Israeli army sends more troops into Rafah as US ignores own red line

Israeli army sends more troops into Rafah as US ignores own red line
The US said the killing of over 60 Palestinians in Rafah this week does not constitute a full ground operation, adding it was “limited in scope”.
3 min read
29 May, 2024
Israel has amassed tanks in order to carry out further attacks on Rafah [Getty]

The Israeli army has announced that it will send more troops into the southern Gaza Strip city of Rafah, and is intensifying its bombardment, despite international condemnation over attacks which killed over 60 Palestinians this week.

Defying an appeal from the International Court of Justice (ICJ), Israeli tanks advanced into the heart of Rafah this week, after several nights of heavy bombardment which killed at least 45 Palestinians on Sunday and another 21 on Tuesday evening.

Witnesses and local journalists said tanks were stationed at the al-Awda roundabout, a key location. The Israeli military confirmed troops were continuing activities against "terror targets" in Rafah, three weeks after the ground operation started.

The US, however, has said it does not believe Israel has launched a full-scale invasion of Rafah and the attacks do not constitute a major offensive or cross any US red lines.

US President Joe Biden said earlier this month he would limit weapons supplies to Israel if it entered the "population centres" of Rafah, where hundreds of thousands of forcibly displaced Palestinians are sheltering.

However, following Sunday's attack, which sparked a fire that engulfed displacement camps and burned people alive, White House spokesperson John Kirby told reporters an offensive in Rafah would have to involve "large numbers of troops in columns and formations in some sort of coordinated manoeuvre against multiple targets on the ground."

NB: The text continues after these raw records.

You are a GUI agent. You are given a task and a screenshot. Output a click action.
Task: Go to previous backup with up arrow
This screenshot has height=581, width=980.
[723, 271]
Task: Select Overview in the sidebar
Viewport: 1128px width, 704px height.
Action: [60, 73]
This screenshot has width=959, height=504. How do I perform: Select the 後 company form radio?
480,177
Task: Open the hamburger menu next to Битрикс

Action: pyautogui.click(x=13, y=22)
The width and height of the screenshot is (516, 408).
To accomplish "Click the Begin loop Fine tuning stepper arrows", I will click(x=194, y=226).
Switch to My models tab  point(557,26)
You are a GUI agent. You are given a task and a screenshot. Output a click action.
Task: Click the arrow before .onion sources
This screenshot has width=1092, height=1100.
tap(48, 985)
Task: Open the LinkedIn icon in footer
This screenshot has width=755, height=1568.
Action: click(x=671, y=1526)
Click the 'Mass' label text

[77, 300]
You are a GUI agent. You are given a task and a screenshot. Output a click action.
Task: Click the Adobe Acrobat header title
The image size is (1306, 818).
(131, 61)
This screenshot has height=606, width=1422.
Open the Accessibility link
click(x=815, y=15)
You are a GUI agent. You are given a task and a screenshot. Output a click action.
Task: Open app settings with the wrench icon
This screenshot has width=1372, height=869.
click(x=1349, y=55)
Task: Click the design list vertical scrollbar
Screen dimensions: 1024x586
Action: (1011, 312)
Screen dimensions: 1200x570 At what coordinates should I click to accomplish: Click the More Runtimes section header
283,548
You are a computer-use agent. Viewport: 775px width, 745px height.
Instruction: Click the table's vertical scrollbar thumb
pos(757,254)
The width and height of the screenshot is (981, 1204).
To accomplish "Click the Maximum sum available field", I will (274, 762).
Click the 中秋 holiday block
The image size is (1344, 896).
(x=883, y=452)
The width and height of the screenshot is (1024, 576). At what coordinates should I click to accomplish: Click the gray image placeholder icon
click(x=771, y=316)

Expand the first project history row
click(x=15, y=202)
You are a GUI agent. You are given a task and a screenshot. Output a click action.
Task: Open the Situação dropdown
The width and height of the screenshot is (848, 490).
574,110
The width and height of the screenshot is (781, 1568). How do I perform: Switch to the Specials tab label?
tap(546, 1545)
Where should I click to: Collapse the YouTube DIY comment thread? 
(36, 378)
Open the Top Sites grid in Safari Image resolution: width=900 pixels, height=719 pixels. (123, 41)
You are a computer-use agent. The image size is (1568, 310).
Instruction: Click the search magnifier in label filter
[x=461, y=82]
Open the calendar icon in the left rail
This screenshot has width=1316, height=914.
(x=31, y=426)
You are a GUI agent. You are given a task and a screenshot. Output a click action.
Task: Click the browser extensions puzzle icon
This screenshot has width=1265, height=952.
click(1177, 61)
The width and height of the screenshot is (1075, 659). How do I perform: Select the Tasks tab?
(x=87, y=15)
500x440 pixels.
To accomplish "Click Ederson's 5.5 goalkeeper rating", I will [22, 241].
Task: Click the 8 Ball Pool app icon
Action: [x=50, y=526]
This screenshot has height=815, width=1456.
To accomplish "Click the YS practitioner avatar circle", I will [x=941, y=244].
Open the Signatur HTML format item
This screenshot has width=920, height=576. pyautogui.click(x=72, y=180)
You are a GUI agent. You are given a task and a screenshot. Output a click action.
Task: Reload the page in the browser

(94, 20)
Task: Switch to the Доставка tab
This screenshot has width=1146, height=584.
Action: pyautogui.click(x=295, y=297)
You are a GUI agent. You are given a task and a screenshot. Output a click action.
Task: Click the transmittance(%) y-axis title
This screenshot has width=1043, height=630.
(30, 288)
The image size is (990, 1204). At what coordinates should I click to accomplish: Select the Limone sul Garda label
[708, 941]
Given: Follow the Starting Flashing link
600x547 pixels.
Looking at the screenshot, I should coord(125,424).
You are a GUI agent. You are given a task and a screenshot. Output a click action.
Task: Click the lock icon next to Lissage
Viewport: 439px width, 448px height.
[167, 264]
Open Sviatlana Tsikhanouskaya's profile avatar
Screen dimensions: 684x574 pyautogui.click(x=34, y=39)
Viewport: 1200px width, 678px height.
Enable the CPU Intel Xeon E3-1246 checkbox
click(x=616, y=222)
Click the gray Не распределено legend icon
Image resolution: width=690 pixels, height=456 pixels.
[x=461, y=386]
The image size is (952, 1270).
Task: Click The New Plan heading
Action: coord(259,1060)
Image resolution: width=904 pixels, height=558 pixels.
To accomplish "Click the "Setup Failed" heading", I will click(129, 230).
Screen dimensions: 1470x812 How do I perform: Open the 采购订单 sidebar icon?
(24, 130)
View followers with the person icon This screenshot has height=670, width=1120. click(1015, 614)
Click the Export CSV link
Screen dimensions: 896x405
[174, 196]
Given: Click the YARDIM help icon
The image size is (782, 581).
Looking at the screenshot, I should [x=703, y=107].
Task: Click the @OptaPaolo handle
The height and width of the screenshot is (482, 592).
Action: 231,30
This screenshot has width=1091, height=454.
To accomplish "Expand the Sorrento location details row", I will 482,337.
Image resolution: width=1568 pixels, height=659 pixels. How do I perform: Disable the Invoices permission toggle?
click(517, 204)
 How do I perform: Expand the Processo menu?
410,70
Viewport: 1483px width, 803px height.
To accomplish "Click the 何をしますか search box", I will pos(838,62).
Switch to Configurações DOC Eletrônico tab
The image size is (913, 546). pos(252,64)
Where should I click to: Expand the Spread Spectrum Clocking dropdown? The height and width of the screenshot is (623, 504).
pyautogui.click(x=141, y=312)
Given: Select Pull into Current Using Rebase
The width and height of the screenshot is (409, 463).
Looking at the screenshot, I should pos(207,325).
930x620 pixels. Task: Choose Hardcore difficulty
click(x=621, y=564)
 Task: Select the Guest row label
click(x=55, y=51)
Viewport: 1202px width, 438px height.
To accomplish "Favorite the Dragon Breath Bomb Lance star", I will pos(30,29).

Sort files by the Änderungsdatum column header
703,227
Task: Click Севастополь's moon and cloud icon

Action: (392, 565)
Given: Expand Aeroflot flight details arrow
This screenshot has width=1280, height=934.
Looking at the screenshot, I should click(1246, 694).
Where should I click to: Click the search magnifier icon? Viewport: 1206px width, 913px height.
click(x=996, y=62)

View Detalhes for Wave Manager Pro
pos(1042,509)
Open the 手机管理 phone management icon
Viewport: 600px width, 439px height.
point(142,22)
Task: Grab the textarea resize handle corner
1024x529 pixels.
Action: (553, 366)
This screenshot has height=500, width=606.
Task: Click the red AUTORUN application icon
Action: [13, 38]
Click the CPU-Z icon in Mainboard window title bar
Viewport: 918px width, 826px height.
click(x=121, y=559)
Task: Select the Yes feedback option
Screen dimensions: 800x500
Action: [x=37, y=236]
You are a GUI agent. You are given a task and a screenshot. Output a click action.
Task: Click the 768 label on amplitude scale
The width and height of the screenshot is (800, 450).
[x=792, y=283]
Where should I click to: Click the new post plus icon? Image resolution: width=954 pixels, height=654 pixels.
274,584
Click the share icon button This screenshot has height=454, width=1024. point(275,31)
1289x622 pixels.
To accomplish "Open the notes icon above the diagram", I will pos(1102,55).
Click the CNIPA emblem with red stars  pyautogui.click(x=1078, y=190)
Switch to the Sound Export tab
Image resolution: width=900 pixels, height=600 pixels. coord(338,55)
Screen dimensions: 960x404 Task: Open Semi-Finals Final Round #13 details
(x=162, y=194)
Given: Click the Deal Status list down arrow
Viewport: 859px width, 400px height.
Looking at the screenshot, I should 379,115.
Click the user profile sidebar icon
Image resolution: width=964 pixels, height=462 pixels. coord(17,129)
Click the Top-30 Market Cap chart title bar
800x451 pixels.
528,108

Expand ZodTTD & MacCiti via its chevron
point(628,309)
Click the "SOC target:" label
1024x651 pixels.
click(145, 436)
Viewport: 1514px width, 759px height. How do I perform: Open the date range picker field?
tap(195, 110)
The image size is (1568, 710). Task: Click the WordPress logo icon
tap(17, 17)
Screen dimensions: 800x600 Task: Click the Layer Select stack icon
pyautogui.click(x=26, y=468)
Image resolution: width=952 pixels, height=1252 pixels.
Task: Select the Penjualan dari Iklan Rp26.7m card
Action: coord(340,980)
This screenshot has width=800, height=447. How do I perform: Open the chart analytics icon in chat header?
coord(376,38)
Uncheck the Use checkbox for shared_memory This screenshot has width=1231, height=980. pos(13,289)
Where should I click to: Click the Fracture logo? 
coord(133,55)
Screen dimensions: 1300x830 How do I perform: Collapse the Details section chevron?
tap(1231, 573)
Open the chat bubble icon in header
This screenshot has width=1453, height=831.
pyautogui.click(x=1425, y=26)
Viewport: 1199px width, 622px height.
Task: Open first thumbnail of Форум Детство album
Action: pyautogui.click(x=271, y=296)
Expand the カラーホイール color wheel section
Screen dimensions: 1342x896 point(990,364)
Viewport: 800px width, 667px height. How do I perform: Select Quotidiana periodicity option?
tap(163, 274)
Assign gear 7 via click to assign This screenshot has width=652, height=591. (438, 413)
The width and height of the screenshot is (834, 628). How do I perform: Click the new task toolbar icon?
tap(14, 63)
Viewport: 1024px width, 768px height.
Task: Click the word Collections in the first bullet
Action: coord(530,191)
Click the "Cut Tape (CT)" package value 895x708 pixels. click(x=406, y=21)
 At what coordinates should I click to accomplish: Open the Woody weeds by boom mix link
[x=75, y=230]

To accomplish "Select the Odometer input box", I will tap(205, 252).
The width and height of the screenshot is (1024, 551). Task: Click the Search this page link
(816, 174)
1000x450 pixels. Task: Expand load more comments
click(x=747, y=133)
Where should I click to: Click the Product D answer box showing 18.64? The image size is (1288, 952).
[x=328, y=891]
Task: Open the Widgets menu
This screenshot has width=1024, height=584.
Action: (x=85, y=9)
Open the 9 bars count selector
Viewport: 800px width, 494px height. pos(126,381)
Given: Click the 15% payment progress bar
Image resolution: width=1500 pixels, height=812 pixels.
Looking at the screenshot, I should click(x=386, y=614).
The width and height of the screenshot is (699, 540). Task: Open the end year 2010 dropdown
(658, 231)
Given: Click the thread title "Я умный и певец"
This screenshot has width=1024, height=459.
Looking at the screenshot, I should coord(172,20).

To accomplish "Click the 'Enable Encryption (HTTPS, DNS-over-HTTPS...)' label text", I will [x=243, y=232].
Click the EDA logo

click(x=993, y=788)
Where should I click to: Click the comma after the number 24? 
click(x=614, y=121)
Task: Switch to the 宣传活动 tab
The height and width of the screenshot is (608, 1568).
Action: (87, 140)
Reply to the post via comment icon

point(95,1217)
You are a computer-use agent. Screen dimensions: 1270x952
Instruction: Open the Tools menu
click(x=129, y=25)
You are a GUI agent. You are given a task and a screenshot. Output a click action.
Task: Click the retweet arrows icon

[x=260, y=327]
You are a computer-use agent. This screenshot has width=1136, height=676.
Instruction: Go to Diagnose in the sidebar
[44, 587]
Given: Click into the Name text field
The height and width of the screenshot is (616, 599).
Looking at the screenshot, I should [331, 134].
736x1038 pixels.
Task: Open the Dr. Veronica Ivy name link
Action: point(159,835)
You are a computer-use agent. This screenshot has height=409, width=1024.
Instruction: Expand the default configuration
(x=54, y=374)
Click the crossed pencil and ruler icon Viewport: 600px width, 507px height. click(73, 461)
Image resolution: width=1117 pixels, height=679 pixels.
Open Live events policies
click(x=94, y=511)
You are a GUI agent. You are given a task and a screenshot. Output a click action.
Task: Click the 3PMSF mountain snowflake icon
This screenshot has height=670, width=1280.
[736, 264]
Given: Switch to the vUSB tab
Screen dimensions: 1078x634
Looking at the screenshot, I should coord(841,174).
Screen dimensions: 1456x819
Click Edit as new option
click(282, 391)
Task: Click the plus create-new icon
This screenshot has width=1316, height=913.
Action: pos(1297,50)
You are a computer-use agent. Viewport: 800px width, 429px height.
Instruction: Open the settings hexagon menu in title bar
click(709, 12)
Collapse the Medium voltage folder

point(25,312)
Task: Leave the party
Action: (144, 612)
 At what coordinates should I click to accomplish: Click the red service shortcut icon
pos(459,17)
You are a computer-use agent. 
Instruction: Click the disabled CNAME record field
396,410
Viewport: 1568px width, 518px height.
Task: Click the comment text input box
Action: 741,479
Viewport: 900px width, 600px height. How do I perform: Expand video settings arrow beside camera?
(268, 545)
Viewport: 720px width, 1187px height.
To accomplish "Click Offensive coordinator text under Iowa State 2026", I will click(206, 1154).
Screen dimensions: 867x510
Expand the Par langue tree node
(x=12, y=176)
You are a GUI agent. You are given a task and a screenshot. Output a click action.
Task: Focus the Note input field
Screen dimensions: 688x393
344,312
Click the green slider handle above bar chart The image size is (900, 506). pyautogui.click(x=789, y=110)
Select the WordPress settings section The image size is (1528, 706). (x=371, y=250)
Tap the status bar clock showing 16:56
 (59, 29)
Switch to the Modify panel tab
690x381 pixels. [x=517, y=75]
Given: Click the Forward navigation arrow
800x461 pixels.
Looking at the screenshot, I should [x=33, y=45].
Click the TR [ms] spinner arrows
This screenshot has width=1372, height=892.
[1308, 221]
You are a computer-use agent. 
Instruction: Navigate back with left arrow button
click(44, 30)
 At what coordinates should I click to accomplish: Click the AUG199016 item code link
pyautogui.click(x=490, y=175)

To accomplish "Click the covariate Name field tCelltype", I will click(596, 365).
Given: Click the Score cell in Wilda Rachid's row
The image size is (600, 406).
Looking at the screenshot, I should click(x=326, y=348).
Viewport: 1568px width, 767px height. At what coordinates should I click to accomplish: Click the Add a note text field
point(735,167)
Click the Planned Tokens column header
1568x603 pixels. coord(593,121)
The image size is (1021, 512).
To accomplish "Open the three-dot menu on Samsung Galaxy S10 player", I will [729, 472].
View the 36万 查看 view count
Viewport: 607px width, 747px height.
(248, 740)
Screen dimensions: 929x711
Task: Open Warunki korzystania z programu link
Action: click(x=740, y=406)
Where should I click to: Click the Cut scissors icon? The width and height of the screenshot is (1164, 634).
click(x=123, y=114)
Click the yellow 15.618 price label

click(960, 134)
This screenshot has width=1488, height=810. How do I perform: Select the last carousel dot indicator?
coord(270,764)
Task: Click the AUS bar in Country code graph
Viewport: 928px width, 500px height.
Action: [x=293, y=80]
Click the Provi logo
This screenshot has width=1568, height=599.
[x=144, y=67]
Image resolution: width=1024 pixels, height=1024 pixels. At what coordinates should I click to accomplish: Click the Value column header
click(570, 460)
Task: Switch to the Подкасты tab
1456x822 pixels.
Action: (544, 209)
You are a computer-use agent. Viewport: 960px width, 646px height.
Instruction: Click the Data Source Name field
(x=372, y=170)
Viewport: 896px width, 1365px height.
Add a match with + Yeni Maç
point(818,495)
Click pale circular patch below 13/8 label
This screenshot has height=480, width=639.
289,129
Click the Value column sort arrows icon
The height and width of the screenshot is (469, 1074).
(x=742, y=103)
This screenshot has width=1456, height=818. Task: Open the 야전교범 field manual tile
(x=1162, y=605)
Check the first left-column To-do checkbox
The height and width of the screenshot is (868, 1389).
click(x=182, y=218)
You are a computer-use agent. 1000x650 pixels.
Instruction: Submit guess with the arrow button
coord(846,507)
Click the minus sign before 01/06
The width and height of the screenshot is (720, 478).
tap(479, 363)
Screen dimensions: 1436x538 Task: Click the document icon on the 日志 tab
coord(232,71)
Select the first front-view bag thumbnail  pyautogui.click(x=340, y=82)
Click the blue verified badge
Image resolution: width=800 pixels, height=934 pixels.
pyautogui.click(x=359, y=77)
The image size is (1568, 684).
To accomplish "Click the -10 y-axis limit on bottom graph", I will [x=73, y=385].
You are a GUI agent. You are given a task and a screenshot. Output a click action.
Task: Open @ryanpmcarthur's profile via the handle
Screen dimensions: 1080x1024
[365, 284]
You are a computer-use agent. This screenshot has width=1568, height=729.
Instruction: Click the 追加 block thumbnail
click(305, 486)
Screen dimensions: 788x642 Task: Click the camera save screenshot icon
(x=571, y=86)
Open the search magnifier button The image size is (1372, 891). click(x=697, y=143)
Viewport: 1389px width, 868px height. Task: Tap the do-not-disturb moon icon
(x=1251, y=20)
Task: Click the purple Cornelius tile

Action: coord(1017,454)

"That is a major ground operation, we have not seen that," he added.

Kirby added that Israel’s attacks on Tuesday mainly occurred in a corridor on the outskirts of the city, however, videos posted on social media and analysed by BBC Verify showed multiple people with serious wounds, near tents between Rafah and the Al-Mawasi area, which is located near a humanitarian zone.

The Pentagon also said it considered Israel’s assault on Rafah as "limited in scope" and was waiting for the Israeli military to conduct its investigation into Sunday’s strike before providing further comment.

Israel called the attack a "tragic accident", with a military spokesperson later stating an airstrike alone could not have caused the fire. The Israeli military also said it was investigating the possibility that the fire was caused by an explosion of weapons allegedly stored by Hamas in the vicinity of the area.

Another statement from the Israeli army later said: "Contrary to the reports from the last few hours, the IDF did not strike in the humanitarian area in Al-Mawasi".

Alonso Gurmendi, a lecturer of international relations at Kings College London highlighted that the attack came just after the ICJ ordered Israel to halt its attacks.

"Regardless of whether it satisfies the US’s red line or not, this is still a violation of the ICJ’s order," he told The New Arab.

The New York Times reported on Wednesday that the bombs used to kill civilians in Rafah were made in the US, citing visual evidence it reviewed of munition debris at the strike location.

The debris came from a GBU-39, a bomb designed and manufactured in the US.

Israel has come under increasing global criticism for its war on Gaza, which is now in its eighth month. At least 36,171 Palestinians have been killed and 81,420 wounded, while entire neighbourhoods have been levelled.

Israel’s bombardment of the besieged enclave has wreaked havoc on the Strip’s infrastructure and plunged it into a deep humanitarian crisis.